The Curse of the Goal

sistine_chapelA little while ago I was on my first vacation in years. Many puzzle pieces fit together and my family and I went back to Europe. In Rome we went to see the Sistine Chapel. The Chapel is a part of the Vatican Museum, one of the world’s truly great museums. It would be hard to deny that it is the museum’s crown jewel, but I also could not help but feel that it was something of a curse. It so dominated visitors’ thoughts that some of the finest objects of world culture were, at best, brief distractions as a crush of single-minded humanity flowed toward the chapel. There were few if any chances to pause and reflect on amazing things from the past. After waiting many hours in 95 degree heat in order to get in just before the museum closed, it is hard to deny that there was some sense to that rushing river of humanity. I can’t help though but be saddened at the thought of all that was missed as we moved as fast as we could, shoulder to shoulder, toward the one and only goal.

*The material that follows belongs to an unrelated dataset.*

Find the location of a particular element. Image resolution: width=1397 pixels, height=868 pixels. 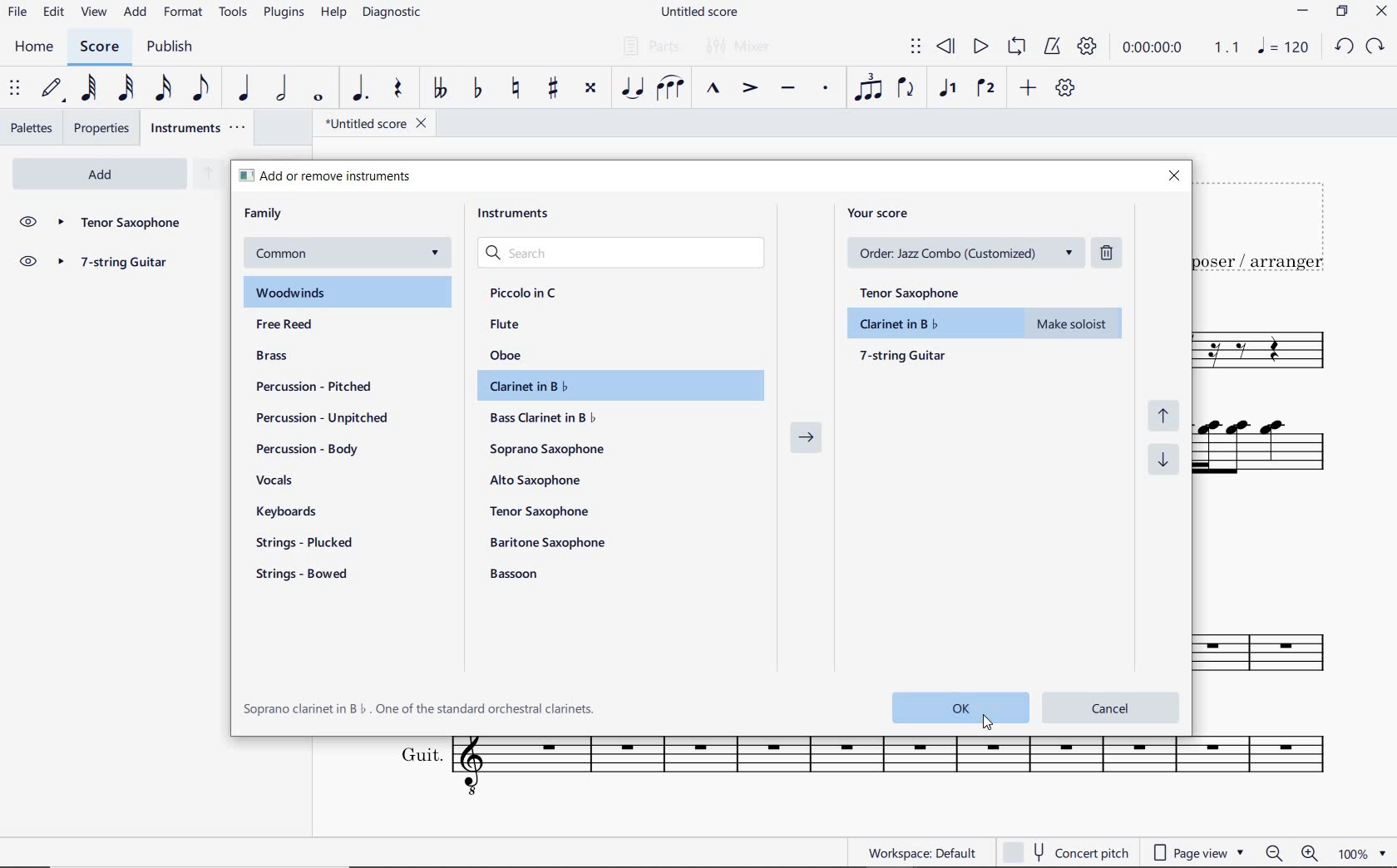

Genealogy can be like that, but it shouldn’t be. There is nothing wrong with having a goal, in fact it is generally a good thing—if it is the right sort of goal. Finding the home village of an elusive immigrant ancestor is a fine goal. Testing the truth of the family story that has had you intrigued for years is a fine goal. We often go into research with a single goal. It can give us focus, but it can also blind us. The more distant the goal is from where we are in our research, the greater the temptation to forge on, full steam ahead, instead of enjoying the farmers and millers, the saints and the scoundrels that we would encounter along the way, if we only took the time. Research should be thorough to be as sure as possible that it is correct, but there is more to it than that. Whatever you might consider the crown jewel of your genealogy to be, a Mayflower passenger, a signer of the Declaration of Independence, or an officer at Waterloo, all those men and women in between have lives and stories worth understanding. Genealogy can be like traveling, it isn’t just the destination that counts, there is also the journey that takes us there. You don’t want to finally reach your Sistine Chapel, look back, and realize that you have no idea how you got there, or what you might have missed along the way.